### INSTRUCTIONS FOR THE TASK
Update everything from the start of the material down through the line containing "[x=47, y=105]", changing "Click" to "Press" and leaving everything else as it is.

============================================================

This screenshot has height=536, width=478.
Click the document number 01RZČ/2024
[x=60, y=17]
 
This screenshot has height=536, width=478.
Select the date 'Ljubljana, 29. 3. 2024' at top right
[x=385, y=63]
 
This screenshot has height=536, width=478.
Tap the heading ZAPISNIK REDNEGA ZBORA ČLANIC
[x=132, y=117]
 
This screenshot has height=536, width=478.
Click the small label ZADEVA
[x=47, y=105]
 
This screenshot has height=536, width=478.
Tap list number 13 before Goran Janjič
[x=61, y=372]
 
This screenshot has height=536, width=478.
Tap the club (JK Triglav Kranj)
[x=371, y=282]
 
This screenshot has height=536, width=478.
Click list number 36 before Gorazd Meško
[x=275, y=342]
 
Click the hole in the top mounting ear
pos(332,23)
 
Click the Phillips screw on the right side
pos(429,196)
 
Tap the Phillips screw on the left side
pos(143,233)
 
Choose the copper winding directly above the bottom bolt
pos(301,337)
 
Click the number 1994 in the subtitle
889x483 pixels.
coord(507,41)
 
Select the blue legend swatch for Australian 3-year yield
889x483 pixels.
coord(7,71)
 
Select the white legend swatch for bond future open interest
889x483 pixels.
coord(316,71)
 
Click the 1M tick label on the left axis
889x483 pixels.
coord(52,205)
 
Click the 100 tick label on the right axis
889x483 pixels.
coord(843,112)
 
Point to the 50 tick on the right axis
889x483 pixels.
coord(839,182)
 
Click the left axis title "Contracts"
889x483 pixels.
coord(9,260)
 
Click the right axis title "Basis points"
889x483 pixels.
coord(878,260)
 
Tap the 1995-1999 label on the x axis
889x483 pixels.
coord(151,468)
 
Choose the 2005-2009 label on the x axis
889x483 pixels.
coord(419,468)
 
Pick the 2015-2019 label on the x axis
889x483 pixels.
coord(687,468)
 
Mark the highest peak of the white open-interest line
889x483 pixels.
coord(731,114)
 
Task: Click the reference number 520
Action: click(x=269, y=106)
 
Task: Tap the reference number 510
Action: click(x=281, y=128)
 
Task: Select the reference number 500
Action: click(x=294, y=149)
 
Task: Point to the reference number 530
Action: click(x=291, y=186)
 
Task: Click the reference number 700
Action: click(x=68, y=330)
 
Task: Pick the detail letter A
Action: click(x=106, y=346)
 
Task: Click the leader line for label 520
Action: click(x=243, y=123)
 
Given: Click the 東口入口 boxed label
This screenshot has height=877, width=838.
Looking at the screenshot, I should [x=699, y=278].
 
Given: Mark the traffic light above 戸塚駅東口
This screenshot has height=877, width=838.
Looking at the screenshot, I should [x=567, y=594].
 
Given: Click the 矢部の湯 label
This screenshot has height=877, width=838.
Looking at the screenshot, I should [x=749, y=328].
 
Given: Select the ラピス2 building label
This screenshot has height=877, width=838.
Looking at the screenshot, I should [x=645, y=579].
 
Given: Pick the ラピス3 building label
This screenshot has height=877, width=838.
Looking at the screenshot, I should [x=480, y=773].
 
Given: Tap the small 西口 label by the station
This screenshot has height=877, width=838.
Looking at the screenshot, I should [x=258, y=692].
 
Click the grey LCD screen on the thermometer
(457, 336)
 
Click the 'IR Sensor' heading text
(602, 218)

============================================================

### WRITTEN ANSWER
This screenshot has height=536, width=478.
Press the document number 01RZČ/2024
[x=60, y=17]
 
This screenshot has height=536, width=478.
Select the date 'Ljubljana, 29. 3. 2024' at top right
[x=385, y=63]
 
This screenshot has height=536, width=478.
Tap the heading ZAPISNIK REDNEGA ZBORA ČLANIC
[x=132, y=117]
 
This screenshot has height=536, width=478.
Press the small label ZADEVA
[x=47, y=105]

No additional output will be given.